Erfindet das Genre-Rad nicht neu, hält aber das Adrenalinlevel konstant hoch und lässt den Puls des Publikums von Beginn an höher schlagen.
Being the Ricardos
Im Fokus stehen Schauspiel-Legende Lucille Ball (nicht wiederzuerkennen: Nicole Kidman) und ihr Ehemann Desi Arnaz (Javier Bardem), die 1952 eine weitere Folge der Hit-Sitcom "I love Lucy" abdrehen sollen. Business as usual, möge man denken.
Doch dem Powercouple werden diesmal so einige Hürden in den Weg geworfen: Arnaz wird von der Boulevardpresse eheliche Untreue vorgeworfen und Ball steht plötzlich im Visier von McCarthys "Komitee für unamerikanische Umtriebe". Und dann steht da noch ein Schlagwort namens Feminismus im konservativen Fifties-Raum.
Das tragikomische und immer genau den richtigen Ton treffende Biopic bietet einen spannenden und vor allem komplexen Einblick hinter die Kulissen der sogenannten Traumfabrik. Zudem beweist der Streifen einmal mehr, dass Kidman zu den wandlungsfähigsten SchauspielerInnen gehört, die Hollywood derzeit zu bieten hat.
One Night Off
Mittzwanziger Noah (Shootingstar Emilio Sakraya) ist frischgebackener Vater, aber so ganz hat er sich an seine neue Rolle noch nicht gewöhnt.

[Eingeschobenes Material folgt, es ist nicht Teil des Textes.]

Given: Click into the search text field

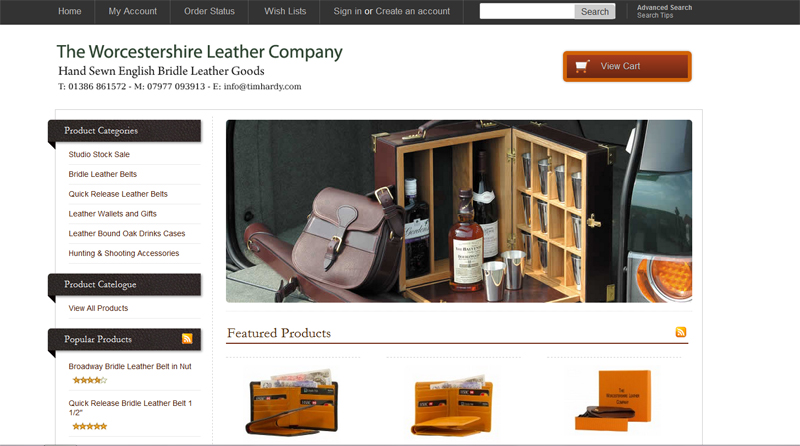Looking at the screenshot, I should click(527, 11).
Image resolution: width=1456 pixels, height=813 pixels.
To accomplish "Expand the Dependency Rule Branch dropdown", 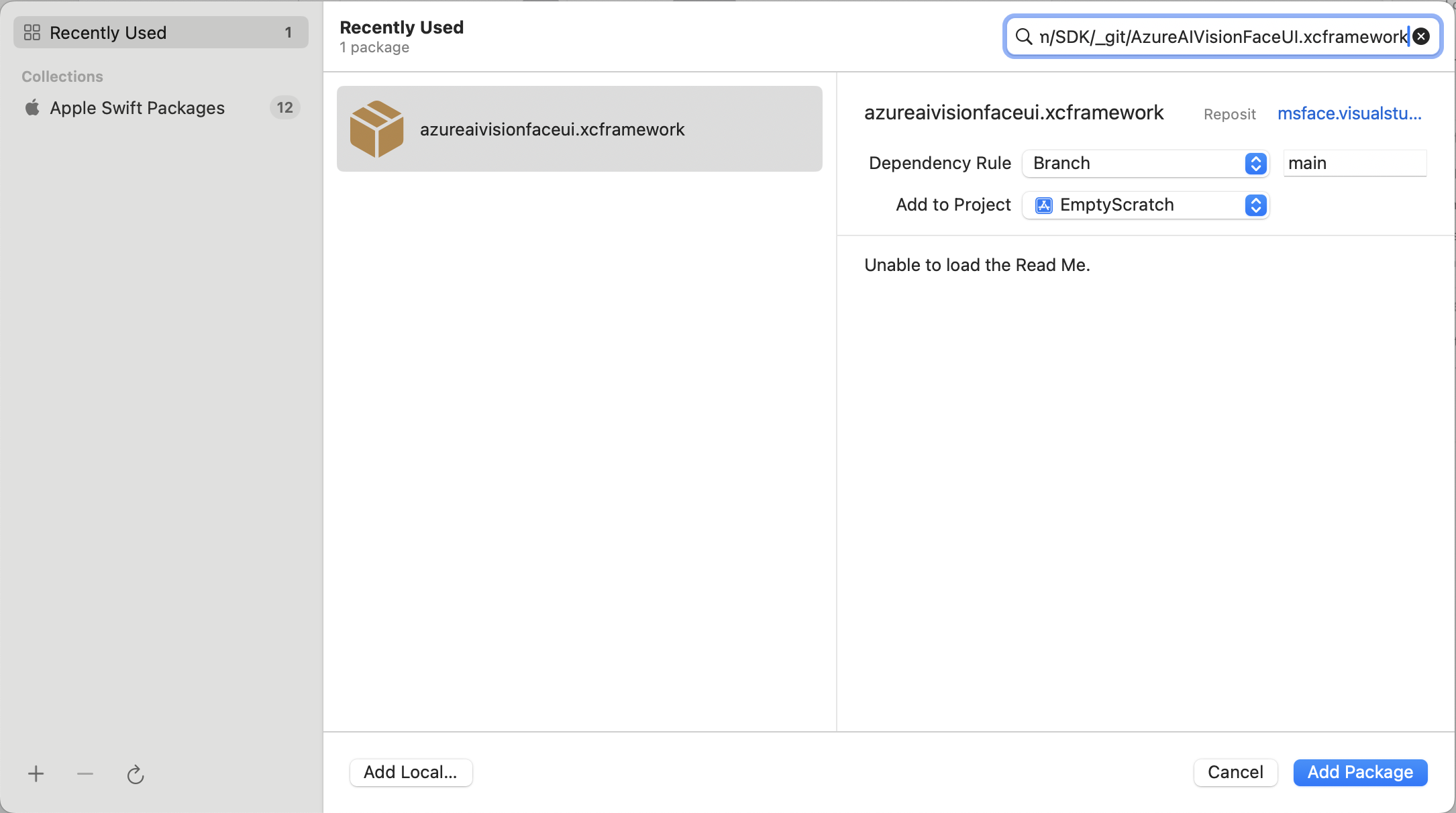I will [1254, 163].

Das ist nicht nur ihm selbst, sondern leider auch seiner Freundin Marie und deren kontrollwütiger (und überaus misstrauischer) Schwester Sarah bewusst. Als Marie beruflich verreisen muss, sieht Noah endlich die Möglichkeit gekommen, es allen und vor allem ihm selbst zu beweisen: Er ist der Daddy-Rolle würdig!
Doch just an diesem Abend fleht Noahs bester Kumpel Baumi ihn an, ihn zu ihrem Lieblingsclub zu begleiten, der nach einem letzten Megagig für immer die Tore schließt. Widerwillig stimmt Noah zu – und mit Baby sowie Schwägerin im Schlepptau stolpern die beiden von einem Chaos ins nächste. Turbulent, modern, kurzweilig, lustig, gelungen!